この課題について: ピルとがんについての文章から、「ピルは,エストロゲンは含量を」から「と関係し,用量依存性である.」までの部分をすべて、そのまま書き写してください。

文章の一部:
ピルは,エストロゲンは含量を相対的に多くすると子宮内膜を増殖させ月経過多にするため,用量を少なくし,黄体ホルモン剤(抗エストロゲン剤)の作用を相対的優位にするように作られている.そのため,エストロゲン作用(細胞増殖)に対しては抑制的であり,残りは黄体ホルモン剤の作用とその構造に由来するアンドロゲン作用(微量)が出現する可能性がある.そのため,エストロゲンにより増殖性の強い子宮内膜,多くの因子により細胞増殖・分化をコントロールされる乳腺や肝細胞・子宮頸部腺上皮・下垂体前葉,そのほかに子宮筋や子宮頸部扁平上皮,またピルによる排卵抑制が起こる卵巣があり,エストロゲンや黄体ホルモンのレセプター機序の存在とも関係し,ピルの癌への作用が異なる.
ピルに使用されるステロイド剤,特にエストロゲンは癌のイニシエイターでなく,プロモーターと考えられ,あるとするなら,腫瘍効果は使用期間と関係し,用量依存性である.
ピルは40年以上使用され,前方視的,後方視的に疫学調査が腫瘍発生との関係においてなされてきた.生殖期初期にピルを服用した高齢女性はまだいないので,調査は60歳以下の女性に限られることになる.日本でのピル服用者は少なく,避妊のためのピル服用者は対象の数%に過ぎず,十分な疫学調査が行われず,ピル使用頻度の高い諸外国の調査の総説2)を参考にせざるを得ない現状がある.

(保存済みのデータ)
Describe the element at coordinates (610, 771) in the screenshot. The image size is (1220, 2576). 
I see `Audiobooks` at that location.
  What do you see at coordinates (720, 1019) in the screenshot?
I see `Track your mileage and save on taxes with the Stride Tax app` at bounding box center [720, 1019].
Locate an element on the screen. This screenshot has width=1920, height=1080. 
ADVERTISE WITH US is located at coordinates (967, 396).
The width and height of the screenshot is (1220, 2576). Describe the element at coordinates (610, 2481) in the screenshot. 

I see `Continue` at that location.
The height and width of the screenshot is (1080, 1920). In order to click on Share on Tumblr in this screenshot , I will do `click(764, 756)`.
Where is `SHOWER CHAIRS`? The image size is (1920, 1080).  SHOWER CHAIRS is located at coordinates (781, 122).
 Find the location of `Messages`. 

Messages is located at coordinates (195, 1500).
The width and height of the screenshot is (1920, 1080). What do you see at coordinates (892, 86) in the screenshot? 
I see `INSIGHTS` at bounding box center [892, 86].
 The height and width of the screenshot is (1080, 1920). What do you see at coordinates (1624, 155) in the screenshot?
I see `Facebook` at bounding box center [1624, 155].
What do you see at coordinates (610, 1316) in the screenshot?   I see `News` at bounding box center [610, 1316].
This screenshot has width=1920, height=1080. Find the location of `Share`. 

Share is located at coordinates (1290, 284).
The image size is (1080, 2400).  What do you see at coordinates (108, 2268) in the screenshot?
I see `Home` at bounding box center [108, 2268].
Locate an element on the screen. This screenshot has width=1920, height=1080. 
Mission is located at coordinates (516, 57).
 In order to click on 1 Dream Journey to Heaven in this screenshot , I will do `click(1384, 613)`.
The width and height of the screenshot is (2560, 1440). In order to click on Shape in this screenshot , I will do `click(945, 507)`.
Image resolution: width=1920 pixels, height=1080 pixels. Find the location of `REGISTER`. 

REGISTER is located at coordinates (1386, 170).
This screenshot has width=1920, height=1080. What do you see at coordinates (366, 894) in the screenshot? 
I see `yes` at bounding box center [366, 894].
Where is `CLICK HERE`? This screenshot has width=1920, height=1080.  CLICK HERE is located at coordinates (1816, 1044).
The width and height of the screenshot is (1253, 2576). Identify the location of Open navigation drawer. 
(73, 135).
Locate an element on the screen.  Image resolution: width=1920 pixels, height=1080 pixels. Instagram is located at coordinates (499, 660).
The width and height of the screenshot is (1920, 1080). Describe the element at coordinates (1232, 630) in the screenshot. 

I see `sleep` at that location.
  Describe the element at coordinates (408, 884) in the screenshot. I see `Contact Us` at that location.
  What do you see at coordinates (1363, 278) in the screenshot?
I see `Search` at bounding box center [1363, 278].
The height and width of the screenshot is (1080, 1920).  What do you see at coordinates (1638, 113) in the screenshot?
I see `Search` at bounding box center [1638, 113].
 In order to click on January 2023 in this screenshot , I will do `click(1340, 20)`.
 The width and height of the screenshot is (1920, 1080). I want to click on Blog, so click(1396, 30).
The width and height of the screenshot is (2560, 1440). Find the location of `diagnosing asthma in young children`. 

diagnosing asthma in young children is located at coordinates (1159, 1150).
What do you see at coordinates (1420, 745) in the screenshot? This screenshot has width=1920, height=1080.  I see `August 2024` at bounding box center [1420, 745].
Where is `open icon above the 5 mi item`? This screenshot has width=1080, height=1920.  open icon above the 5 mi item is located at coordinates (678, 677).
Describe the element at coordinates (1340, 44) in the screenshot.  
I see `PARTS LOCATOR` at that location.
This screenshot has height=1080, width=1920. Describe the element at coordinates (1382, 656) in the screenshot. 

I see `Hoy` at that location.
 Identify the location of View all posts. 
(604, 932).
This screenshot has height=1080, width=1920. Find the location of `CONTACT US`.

答えの例:
ピルは,エストロゲンは含量を相対的に多くすると子宮内膜を増殖させ月経過多にするため,用量を少なくし,黄体ホルモン剤(抗エストロゲン剤)の作用を相対的優位にするように作られている.そのため,エストロゲン作用(細胞増殖)に対しては抑制的であり,残りは黄体ホルモン剤の作用とその構造に由来するアンドロゲン作用(微量)が出現する可能性がある.そのため,エストロゲンにより増殖性の強い子宮内膜,多くの因子により細胞増殖・分化をコントロールされる乳腺や肝細胞・子宮頸部腺上皮・下垂体前葉,そのほかに子宮筋や子宮頸部扁平上皮,またピルによる排卵抑制が起こる卵巣があり,エストロゲンや黄体ホルモンのレセプター機序の存在とも関係し,ピルの癌への作用が異なる.
ピルに使用されるステロイド剤,特にエストロゲンは癌のイニシエイターでなく,プロモーターと考えられ,あるとするなら,腫瘍効果は使用期間と関係し,用量依存性である.